In the last post, I showed you pictures of the first car I wanted and the first car I ended up with. But, I finally got a Jeep.
Kaiser Jeep Corporation made a big mistake in 1970 when it sold itself to American Motors which ultimately got scooped up by Chrysler which merged with Fiat. When I was growing up, there were still a lot of Jeeps on the road with the original CJs (civilian jeep) carrying a Willys-Overland or a Willy’s Motors logo. A friend of mine had an early CJ-2A that we drove all over north Florida for years at its maximum speed of 45 mph and a four-wheel-drive that could only be engaged by manually changing the setting of the front hub caps (before you could shift into high or low range). The first thing you needed to remember was to turn on the ignition before stepping on the starter button.

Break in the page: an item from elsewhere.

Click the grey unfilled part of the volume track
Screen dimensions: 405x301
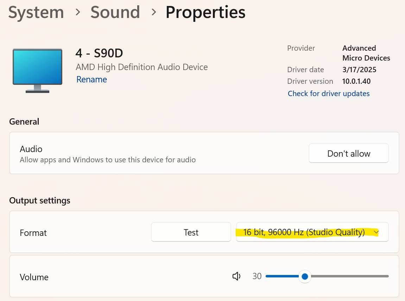(350, 276)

My Jeep was much newer, a CJ-5 “Universal” built by Kaiser in 1970 before they sold out to the anger of Jeep purists everywhere. The top speed was about 80 though you really didn’t want to do that often. The four-wheel-drive still had to be locked in or out (before shifting) with the Free Lock or Warn hubs. This model had a Buick engine, removable doors and removable top. Fortunately, the manual starter button was gone. The manual choke was still there and you could blow off your muffler if you forgot to push it back in before shifting into second. I always had studded snow tires on mine during the winter months when I lived in Illinois.

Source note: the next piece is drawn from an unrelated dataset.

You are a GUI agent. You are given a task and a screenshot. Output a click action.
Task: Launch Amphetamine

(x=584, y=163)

On casual Friday, I still had to dress in clothes like those in this picture. The Jeep was fun to drive but noisy at highway speeds. Drove it from Northern Illinois to Glacier Park Montana once. At some point, I got flagged down by a trucker standing by his broken-down rig at the side of the road. Took him five miles to a gas station. He thanked me and said that he sure as hell preferred the relative quiet of his Mack truck to the “noisy contraption” I was driving.
I still had the Jeep when I moved to Georgia in 1975, though it was becoming nearly undrivable. Going up hills on the Interstates, my speed dropped to 40 mph. I picked up a hitchhiker in a rainstorm who had been standing beneath an overpass; he got out five miles down the road because of our slow progress and the fact we were showed with water through the falling-apart top every time a big rig passed. Sold it a year later. I was sad to see it go, but on a college teacher’s salary, I couldn’t afford to repair it. Traded with another college teacher, ending up with an Opel that tended to randomly catch fire on the I-285 connector around Atlanta (where everyone except me was driving at NASCAR speeds). They still do.

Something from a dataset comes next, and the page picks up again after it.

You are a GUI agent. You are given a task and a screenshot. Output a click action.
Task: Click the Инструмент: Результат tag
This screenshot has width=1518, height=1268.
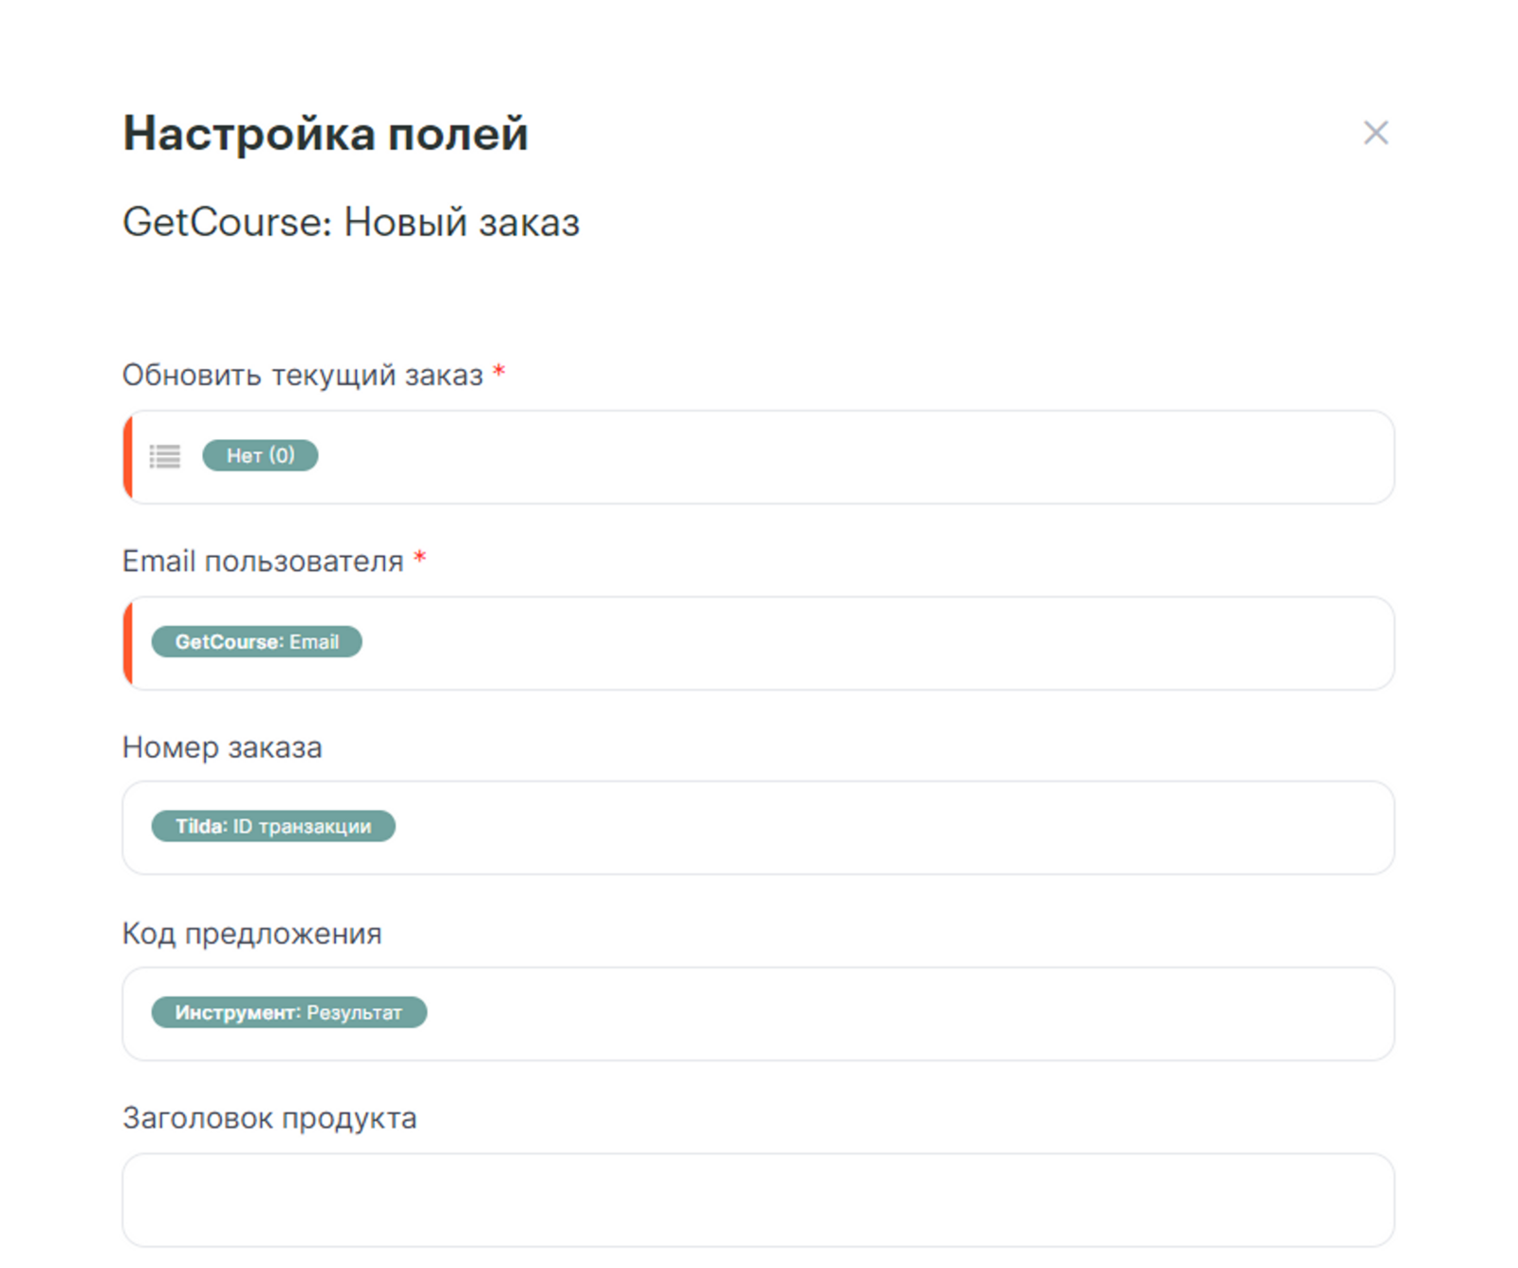[x=288, y=1012]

My wife and I ended up driving a Grand Cherokee once when we got upgraded by the rental car company from the Taurus we selected to this red barge. It was comfy. Had a radio. Had A/C. Bucket seats. But I really wasn’t a Jeep. Plus it cost a whole lot of money.
Now there’s a bunch of foreign stuff out there built to look like a Jeep. I won’t touch the stuff because I still remember, with more nostalgia than sense, the days when buying a real working Jeep meant something–as suggested by this old advertising poster.